The problem: Copy the items below verbatim, starting at the line containing "Given: Open the keyboard command palette icon" and ending with the line containing "Looking at the", with both of those lines included.

Stored records:
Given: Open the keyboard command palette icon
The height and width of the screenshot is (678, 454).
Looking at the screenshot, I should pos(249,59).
---
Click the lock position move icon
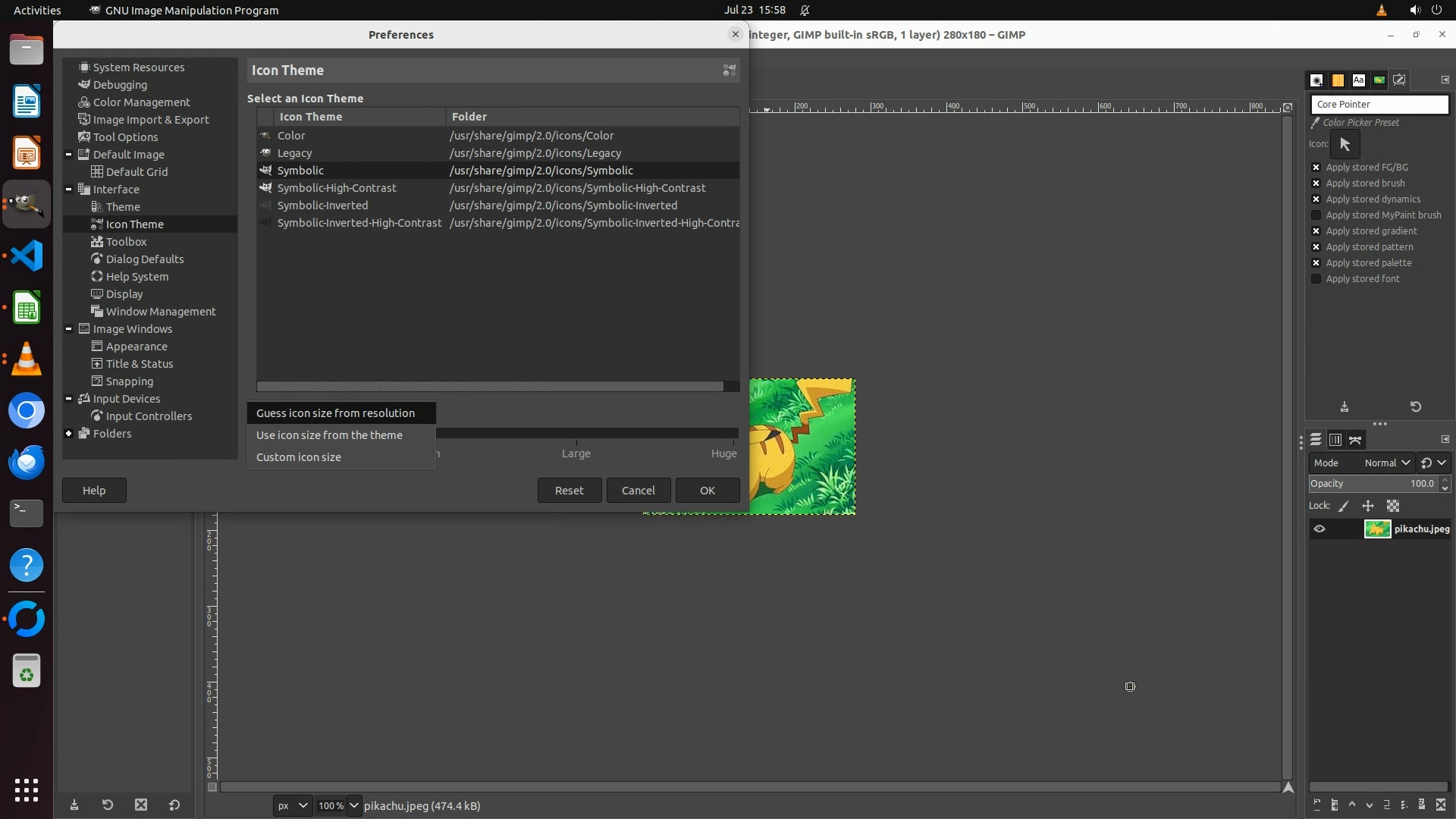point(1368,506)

Answer to this problem:
Given: Open the keyboard command palette icon
The height and width of the screenshot is (678, 454).
Looking at the screenshot, I should pos(249,59).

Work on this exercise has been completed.